## Goal of the exercise
After finding the line with "Screen dimensions: 1536x639" in the entries below, retype exactly each line from there through the line with "Task: Open the @MeghanMcCain handle", including that final line.

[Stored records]
================================
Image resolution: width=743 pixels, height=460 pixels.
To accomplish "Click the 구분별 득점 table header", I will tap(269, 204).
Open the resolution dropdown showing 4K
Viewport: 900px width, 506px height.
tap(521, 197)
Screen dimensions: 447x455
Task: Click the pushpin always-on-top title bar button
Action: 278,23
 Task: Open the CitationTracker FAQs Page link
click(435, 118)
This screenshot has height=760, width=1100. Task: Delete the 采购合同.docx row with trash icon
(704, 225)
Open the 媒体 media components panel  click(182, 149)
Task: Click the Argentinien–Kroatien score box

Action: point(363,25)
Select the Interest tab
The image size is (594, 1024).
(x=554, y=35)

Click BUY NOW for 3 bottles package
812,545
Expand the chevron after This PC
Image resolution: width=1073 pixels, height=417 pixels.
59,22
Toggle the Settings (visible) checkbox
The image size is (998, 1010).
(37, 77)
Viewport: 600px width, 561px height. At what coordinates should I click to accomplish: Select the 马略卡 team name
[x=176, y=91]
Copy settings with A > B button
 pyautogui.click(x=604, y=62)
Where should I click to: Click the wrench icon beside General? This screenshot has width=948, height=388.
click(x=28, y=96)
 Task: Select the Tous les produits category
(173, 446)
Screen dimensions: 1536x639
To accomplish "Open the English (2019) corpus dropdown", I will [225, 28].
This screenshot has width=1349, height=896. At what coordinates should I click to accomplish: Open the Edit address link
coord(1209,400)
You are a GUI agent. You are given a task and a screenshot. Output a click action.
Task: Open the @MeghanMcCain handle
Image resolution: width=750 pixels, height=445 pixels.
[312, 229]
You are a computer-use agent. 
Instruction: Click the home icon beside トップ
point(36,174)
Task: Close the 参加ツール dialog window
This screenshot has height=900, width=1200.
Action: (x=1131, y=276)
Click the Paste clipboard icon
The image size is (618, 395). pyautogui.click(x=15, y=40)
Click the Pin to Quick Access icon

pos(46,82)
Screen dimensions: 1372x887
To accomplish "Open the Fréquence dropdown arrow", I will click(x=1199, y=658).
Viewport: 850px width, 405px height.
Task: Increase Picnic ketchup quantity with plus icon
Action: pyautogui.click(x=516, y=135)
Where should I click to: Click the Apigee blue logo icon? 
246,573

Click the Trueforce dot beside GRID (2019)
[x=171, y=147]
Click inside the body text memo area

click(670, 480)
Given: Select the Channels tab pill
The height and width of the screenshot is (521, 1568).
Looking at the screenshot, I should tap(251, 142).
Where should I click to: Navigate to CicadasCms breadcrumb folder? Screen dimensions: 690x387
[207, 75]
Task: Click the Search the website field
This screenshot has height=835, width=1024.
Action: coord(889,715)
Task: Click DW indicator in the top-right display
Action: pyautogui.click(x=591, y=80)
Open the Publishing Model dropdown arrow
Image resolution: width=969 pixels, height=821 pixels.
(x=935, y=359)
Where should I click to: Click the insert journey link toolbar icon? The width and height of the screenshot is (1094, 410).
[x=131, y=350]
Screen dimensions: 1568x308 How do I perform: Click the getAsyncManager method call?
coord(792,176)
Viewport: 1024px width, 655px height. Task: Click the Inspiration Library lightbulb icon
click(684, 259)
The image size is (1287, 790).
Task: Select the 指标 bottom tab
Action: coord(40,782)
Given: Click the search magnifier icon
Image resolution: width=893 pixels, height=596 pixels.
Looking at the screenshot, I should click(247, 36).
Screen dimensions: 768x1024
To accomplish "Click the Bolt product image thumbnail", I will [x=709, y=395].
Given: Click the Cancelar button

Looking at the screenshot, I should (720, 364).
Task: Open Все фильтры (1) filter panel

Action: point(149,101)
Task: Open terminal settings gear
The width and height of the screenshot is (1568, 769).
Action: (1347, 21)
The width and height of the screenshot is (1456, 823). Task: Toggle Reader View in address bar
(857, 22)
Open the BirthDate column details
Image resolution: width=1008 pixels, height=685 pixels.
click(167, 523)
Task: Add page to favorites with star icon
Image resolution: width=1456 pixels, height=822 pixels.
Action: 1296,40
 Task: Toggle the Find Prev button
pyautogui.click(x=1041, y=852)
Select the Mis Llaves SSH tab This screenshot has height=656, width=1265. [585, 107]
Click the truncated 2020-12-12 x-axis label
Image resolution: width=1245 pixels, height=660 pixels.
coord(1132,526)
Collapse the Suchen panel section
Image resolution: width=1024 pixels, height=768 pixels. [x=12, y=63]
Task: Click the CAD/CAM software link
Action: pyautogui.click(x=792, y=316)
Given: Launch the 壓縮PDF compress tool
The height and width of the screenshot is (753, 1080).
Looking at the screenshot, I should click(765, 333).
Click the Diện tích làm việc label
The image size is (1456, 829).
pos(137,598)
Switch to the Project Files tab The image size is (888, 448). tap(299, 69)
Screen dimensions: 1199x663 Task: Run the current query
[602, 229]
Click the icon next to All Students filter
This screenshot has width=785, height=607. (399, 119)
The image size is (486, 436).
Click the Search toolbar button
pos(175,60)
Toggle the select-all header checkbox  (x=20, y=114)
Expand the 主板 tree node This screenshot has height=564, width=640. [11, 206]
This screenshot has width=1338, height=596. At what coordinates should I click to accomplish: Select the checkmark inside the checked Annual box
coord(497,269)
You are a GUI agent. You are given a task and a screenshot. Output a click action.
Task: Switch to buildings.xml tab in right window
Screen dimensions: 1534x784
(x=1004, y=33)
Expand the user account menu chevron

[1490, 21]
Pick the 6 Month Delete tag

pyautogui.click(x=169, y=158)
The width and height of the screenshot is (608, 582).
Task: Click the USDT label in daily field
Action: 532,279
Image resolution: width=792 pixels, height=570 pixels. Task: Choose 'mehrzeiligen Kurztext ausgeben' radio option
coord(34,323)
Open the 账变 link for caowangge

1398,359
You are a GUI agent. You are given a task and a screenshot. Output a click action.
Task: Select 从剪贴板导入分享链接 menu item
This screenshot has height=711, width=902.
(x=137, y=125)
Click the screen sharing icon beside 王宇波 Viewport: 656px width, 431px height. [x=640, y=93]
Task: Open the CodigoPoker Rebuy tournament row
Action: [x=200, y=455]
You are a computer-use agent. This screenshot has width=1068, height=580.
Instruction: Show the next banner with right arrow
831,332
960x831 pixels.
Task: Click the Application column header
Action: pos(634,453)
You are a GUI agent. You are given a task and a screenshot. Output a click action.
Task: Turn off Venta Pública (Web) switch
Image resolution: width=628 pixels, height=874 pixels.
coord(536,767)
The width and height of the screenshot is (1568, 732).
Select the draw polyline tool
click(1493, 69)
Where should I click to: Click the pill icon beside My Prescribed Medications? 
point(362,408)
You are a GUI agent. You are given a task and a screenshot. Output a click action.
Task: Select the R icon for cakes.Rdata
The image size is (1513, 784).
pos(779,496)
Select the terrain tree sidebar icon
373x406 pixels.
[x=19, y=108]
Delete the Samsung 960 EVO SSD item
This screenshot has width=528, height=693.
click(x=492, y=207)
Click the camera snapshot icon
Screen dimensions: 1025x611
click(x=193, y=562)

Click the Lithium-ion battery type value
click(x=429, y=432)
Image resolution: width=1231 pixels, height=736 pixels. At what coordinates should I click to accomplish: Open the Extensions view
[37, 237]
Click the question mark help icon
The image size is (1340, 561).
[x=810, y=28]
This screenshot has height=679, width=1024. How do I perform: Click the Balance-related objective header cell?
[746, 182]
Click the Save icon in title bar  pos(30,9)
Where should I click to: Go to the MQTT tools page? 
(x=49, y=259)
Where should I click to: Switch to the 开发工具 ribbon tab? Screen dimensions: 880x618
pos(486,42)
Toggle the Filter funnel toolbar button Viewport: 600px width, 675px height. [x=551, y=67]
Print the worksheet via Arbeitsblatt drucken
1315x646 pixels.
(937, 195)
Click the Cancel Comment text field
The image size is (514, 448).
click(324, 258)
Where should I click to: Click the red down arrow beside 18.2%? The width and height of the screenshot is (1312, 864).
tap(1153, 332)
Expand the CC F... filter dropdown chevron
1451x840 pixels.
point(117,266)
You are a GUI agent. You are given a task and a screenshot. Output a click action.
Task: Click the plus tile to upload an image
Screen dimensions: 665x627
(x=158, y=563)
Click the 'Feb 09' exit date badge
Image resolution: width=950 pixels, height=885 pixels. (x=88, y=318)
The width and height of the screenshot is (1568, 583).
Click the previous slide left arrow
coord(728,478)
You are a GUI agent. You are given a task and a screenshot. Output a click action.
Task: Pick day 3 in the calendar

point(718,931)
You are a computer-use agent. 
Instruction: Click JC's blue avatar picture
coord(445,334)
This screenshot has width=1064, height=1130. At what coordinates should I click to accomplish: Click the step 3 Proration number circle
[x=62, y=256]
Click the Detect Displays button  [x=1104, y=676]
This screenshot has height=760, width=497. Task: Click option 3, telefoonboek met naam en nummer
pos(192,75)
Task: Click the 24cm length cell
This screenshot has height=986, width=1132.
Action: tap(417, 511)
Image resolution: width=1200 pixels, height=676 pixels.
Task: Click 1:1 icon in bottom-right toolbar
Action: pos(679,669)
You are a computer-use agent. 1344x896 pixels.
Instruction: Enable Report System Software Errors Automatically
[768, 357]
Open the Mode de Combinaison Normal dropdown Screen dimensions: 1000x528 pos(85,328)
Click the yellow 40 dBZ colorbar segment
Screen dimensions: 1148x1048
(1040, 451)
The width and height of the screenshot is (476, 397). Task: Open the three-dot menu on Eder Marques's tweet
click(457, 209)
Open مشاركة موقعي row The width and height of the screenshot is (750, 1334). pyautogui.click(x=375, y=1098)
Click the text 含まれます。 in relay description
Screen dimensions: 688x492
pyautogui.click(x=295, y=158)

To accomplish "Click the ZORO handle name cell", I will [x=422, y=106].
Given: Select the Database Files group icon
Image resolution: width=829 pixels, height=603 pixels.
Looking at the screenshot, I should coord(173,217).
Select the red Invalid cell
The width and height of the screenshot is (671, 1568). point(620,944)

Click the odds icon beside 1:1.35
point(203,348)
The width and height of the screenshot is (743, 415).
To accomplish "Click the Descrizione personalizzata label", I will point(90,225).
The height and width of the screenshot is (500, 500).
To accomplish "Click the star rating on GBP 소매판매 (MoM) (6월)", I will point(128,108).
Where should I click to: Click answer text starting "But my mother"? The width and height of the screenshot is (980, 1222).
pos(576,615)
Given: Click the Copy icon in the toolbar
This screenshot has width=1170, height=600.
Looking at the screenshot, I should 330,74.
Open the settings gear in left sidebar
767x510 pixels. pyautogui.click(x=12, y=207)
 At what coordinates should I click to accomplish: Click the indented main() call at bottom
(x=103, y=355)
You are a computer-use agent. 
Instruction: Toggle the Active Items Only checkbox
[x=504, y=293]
================================
## Output below
Screen dimensions: 1536x639
To accomplish "Open the English (2019) corpus dropdown", I will [225, 28].
This screenshot has width=1349, height=896. At what coordinates should I click to accomplish: Open the Edit address link
coord(1209,400)
You are a GUI agent. You are given a task and a screenshot. Output a click action.
Task: Open the @MeghanMcCain handle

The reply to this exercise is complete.